◆ Stored data ◆

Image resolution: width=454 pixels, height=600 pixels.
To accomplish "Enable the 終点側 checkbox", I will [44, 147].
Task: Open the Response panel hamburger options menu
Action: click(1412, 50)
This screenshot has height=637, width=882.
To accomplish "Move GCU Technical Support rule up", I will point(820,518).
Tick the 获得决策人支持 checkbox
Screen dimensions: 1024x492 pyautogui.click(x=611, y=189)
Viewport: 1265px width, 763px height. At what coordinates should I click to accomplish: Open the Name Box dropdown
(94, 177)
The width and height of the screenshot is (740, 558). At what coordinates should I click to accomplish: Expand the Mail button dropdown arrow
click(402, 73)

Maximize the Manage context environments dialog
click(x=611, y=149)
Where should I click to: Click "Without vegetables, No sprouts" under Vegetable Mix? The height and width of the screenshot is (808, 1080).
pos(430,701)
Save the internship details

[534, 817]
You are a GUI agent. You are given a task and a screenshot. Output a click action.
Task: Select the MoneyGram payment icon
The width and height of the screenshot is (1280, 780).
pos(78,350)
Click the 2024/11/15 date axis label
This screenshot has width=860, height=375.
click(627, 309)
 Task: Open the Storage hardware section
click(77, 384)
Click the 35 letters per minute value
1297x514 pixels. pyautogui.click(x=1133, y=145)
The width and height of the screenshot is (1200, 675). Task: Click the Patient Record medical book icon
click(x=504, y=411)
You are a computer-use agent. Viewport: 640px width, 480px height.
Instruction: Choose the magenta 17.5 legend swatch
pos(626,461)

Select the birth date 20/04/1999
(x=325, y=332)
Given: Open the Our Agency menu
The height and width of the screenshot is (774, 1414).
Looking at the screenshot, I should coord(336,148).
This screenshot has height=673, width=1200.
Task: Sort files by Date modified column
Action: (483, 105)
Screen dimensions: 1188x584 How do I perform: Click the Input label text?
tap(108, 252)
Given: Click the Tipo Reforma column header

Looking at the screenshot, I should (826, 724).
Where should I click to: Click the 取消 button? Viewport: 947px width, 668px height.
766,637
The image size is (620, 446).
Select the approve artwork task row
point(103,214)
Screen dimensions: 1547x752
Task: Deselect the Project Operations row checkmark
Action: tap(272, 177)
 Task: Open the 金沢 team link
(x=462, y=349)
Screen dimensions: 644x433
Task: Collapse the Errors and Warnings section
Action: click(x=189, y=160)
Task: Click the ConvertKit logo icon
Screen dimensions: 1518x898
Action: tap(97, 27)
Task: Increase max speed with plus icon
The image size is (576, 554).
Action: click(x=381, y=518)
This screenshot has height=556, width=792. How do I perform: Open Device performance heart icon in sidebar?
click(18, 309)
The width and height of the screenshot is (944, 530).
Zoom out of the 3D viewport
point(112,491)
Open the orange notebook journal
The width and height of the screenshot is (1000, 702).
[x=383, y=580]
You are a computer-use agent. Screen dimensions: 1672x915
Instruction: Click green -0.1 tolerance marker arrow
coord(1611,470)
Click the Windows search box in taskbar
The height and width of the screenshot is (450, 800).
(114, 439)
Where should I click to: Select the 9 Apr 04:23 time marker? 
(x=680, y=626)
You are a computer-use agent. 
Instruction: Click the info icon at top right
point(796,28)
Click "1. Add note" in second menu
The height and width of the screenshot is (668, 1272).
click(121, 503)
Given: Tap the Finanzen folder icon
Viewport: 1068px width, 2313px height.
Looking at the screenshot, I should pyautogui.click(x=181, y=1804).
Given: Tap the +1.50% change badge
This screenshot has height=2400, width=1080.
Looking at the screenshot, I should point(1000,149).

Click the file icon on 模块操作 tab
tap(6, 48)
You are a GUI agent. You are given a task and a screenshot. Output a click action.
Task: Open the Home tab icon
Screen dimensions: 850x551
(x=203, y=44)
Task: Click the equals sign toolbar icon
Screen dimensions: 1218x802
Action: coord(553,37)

◆ Description of the task ◆
Taking the line with "Instruction: Choose the" as the first and the line with "Given: Tap the +1.50% change badge" as the last, retype that stretch of the data above exactly, with no other lines.

◆ Output ◆
Instruction: Choose the magenta 17.5 legend swatch
pos(626,461)

Select the birth date 20/04/1999
(x=325, y=332)
Given: Open the Our Agency menu
The height and width of the screenshot is (774, 1414).
Looking at the screenshot, I should coord(336,148).
This screenshot has height=673, width=1200.
Task: Sort files by Date modified column
Action: (483, 105)
Screen dimensions: 1188x584 How do I perform: Click the Input label text?
tap(108, 252)
Given: Click the Tipo Reforma column header

Looking at the screenshot, I should (826, 724).
Where should I click to: Click the 取消 button? Viewport: 947px width, 668px height.
766,637
The image size is (620, 446).
Select the approve artwork task row
point(103,214)
Screen dimensions: 1547x752
Task: Deselect the Project Operations row checkmark
Action: tap(272, 177)
 Task: Open the 金沢 team link
(x=462, y=349)
Screen dimensions: 644x433
Task: Collapse the Errors and Warnings section
Action: click(x=189, y=160)
Task: Click the ConvertKit logo icon
Screen dimensions: 1518x898
Action: tap(97, 27)
Task: Increase max speed with plus icon
The image size is (576, 554).
Action: click(x=381, y=518)
This screenshot has height=556, width=792. How do I perform: Open Device performance heart icon in sidebar?
click(18, 309)
The width and height of the screenshot is (944, 530).
Zoom out of the 3D viewport
point(112,491)
Open the orange notebook journal
The width and height of the screenshot is (1000, 702).
[x=383, y=580]
You are a computer-use agent. Screen dimensions: 1672x915
Instruction: Click green -0.1 tolerance marker arrow
coord(1611,470)
Click the Windows search box in taskbar
The height and width of the screenshot is (450, 800).
(114, 439)
Where should I click to: Select the 9 Apr 04:23 time marker? 
(x=680, y=626)
You are a computer-use agent. 
Instruction: Click the info icon at top right
point(796,28)
Click "1. Add note" in second menu
The height and width of the screenshot is (668, 1272).
click(121, 503)
Given: Tap the Finanzen folder icon
Viewport: 1068px width, 2313px height.
Looking at the screenshot, I should pyautogui.click(x=181, y=1804).
Given: Tap the +1.50% change badge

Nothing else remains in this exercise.